WHAT THE EXERCISE ASKS >>
Wherever the word "Politique" appears in a line of the data, that line should be copied.

── DATA SUPPLIED ──

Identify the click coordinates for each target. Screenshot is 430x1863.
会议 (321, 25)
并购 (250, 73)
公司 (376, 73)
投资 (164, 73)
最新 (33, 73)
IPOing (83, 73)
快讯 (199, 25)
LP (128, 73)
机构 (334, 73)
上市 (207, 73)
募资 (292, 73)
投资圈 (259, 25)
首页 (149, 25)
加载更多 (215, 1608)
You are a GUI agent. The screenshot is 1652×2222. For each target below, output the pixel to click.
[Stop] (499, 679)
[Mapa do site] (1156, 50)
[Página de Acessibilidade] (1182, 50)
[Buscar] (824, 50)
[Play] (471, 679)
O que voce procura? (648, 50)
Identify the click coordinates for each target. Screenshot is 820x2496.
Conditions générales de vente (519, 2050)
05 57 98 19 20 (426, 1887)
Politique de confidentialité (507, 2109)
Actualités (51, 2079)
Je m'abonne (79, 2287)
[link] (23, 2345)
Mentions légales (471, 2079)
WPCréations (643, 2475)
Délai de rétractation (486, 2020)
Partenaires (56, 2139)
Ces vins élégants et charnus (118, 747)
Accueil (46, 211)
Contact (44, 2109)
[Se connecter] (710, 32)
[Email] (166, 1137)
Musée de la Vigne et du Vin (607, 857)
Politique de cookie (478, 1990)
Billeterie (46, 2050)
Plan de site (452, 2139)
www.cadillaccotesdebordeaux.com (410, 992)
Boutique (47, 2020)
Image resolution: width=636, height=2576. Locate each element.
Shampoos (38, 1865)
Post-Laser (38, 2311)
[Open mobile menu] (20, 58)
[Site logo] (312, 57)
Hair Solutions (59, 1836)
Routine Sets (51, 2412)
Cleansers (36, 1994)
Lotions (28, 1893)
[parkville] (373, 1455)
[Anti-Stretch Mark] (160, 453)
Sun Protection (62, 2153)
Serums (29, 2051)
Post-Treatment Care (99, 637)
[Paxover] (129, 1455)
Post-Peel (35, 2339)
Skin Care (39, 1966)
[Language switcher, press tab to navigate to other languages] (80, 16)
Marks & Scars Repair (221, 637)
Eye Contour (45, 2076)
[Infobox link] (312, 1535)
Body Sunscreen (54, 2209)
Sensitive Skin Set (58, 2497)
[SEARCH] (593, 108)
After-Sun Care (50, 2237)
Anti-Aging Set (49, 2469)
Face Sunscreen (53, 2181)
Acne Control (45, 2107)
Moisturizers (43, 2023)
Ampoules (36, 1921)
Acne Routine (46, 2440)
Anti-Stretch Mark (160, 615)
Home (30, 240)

───

TASK SOLUTION >>
Politique de confidentialité (507, 2109)
Politique de cookie (478, 1990)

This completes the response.